» **PASSAGE**:
──────

You Can Make a Difference in the Refugee Crisis

Jessica Pelter, Staff Writer

By Jessica Pelter

Though it seems as if most of the world has forgotten amid a global pandemic, March 15 marks 10 years since the start of the world’s largest refugee crisis in Syria after peaceful protests sought reform in the government.

This triggered a forceful crackdown by Bashar al-Assad’s government, escalating to a full-scale civil war throughout the country. In those 10 years, nearly 11 million Syrians have been displaced, forcing them to find refuge wherever possible and placing them in immediate need of humanitarian aid.

Though a Turkish-Russian ceasefire has been in place for nearly a year, reducing the immediate threat of hostility, survival amidst a raging pandemic remains a constant burden to those living there. There has been no progress with discussions to resolve the country’s ongoing conflicts, so the looming threat of violence remains a reality for its population.

The pandemic has also impacted the ability to get humanitarian aid to those who desperately need it. As the world begins to enter another important holiday week – another opportunity to spend time gathering with family and friends in celebration – it is difficult to conceive that Syrian families are still being subjected to tremendous violence, homelessness, and the looming threat of a virus with no appropriate healthcare infrastructure in place.

During this season of reflection, I wonder if this suffering will be on the hearts and minds of our global community enough to act and support those in desperate need.

──────

» **DATA SHOWN**:
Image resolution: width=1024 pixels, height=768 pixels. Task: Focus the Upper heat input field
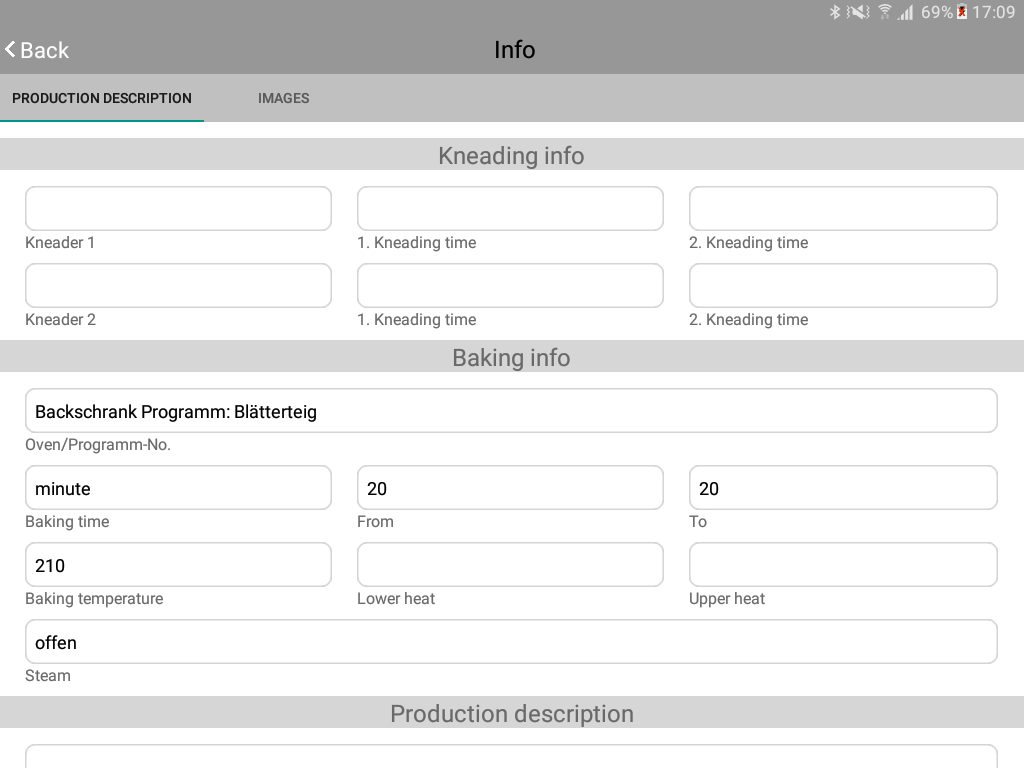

──────

» **EXERCISES**:
A: Reproduce, word for word, the part of the refugee crisis article that runs from "Though a Turkish-Russian" down to "for its population.".
B: Carry the article on the Syrian refugee crisis forward with the passage that comes after its last sentence.
The lines above come from a separate source and have no connection to the article.

» **ANSWERS**:
A:
Though a Turkish-Russian ceasefire has been in place for nearly a year, reducing the immediate threat of hostility, survival amidst a raging pandemic remains a constant burden to those living there. There has been no progress with discussions to resolve the country’s ongoing conflicts, so the looming threat of violence remains a reality for its population.

B:
In the YouTube video,, we watch a young girl practice mindfulness and other coping skills to manage the trauma-related anxiety attributed to the substantial losses she has already faced at 8-years-old. This young girl has never known a time without war.

Young Syrian children make up 45 percent of the refugee population, and have been born into conflict, instability, death and destruction. They’ve lost family and friends. Many lack a home base, living in whatever circumstances are afforded to refugees in their host countries—which can be abandoned buildings or tent settlements.

One-third of refugee children are out of school because their school buildings are destroyed or are currently called home to others who have been displaced. Since these children must work to help support their families, they are forced to into undignified circumstances with no child labor law protections.

Young Syrian girls are disproportionately affected, also being forced into arranged marriages, as their families struggle to find ways to protect their daughters and survive with no income. This is what the young girl in the video is faced with. Her anxiety is connected to one of these tragic circumstances. She fully grasps her situation. She’s managing through unimaginable challenges, and she’s still determined to change the world. She has every right at an opportunity to do so.

Today’s society tends to become complacent and allow long-standing crises to become the norm. We initially gasp in horror at the atrocities we witness, send our thoughts and prayers, then move on. As we move on, these children grow.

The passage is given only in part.